_Data supplied_

....

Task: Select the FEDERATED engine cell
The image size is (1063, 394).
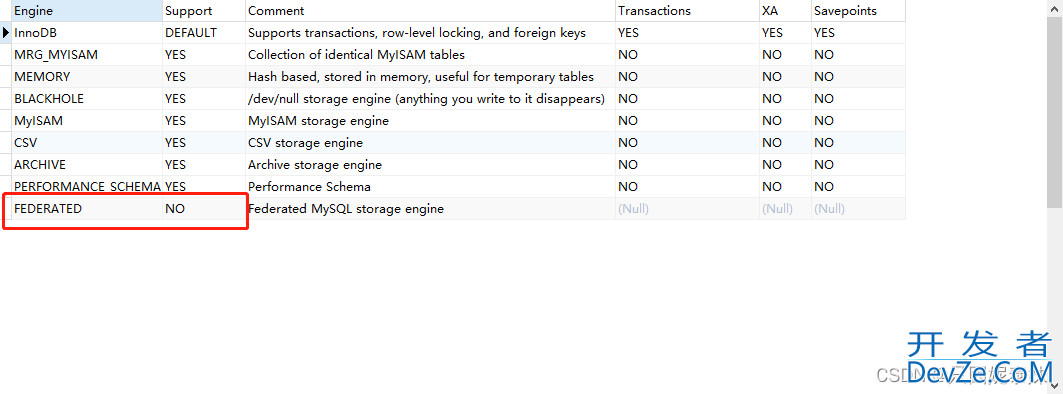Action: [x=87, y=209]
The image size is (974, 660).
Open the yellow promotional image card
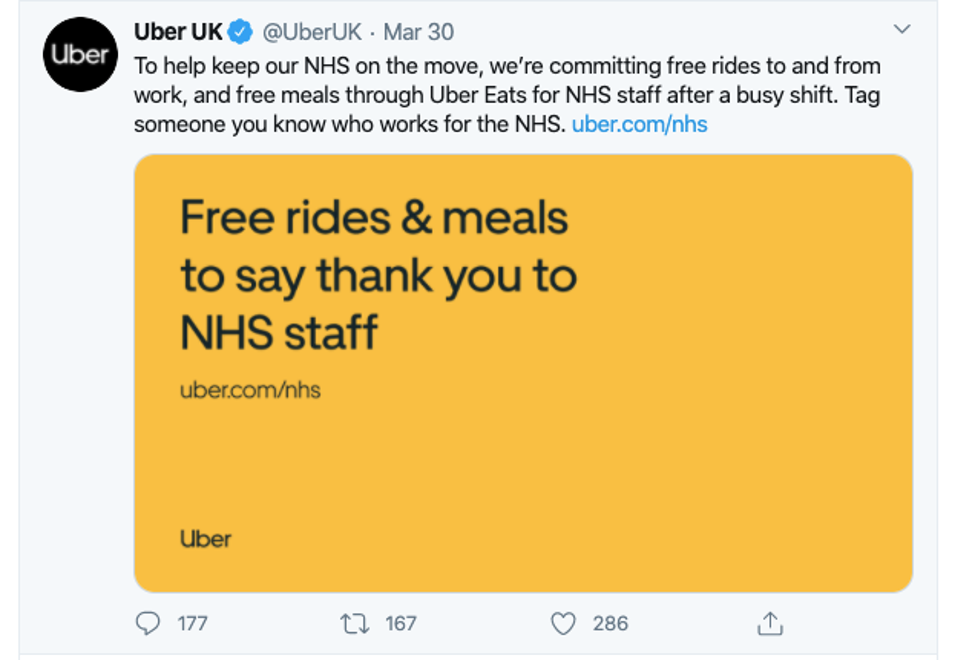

....

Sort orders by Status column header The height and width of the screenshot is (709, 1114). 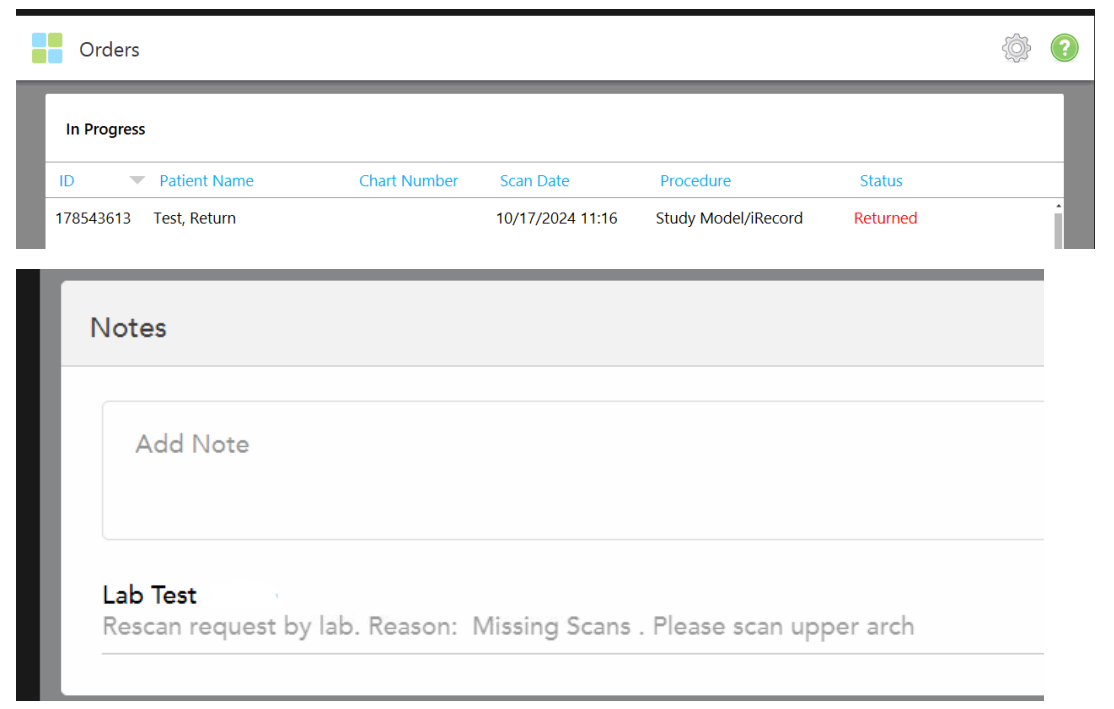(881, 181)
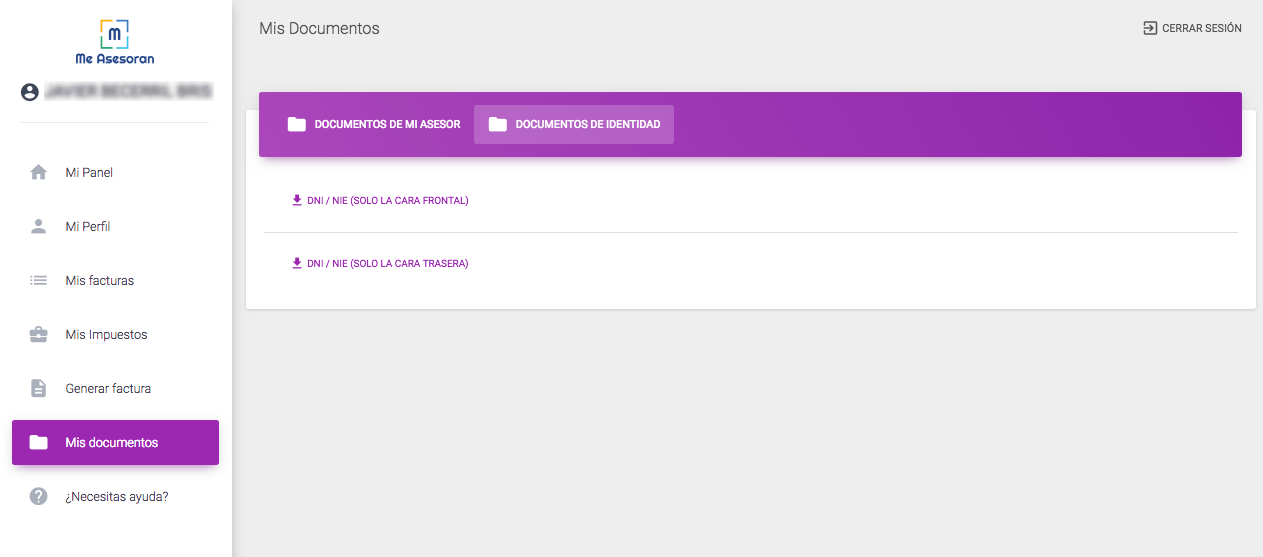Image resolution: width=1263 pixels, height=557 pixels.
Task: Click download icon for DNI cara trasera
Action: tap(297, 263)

....

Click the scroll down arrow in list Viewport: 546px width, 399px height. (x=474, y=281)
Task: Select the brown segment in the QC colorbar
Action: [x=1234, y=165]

....

_Exercise requirements_
Would you retype exactly the lines above, from the line with "The image size is (974, 660)." to the line with "Open the yellow promotional image card", with both end lines kept and nothing more?

_Solution to this task_
The image size is (974, 660).
Open the yellow promotional image card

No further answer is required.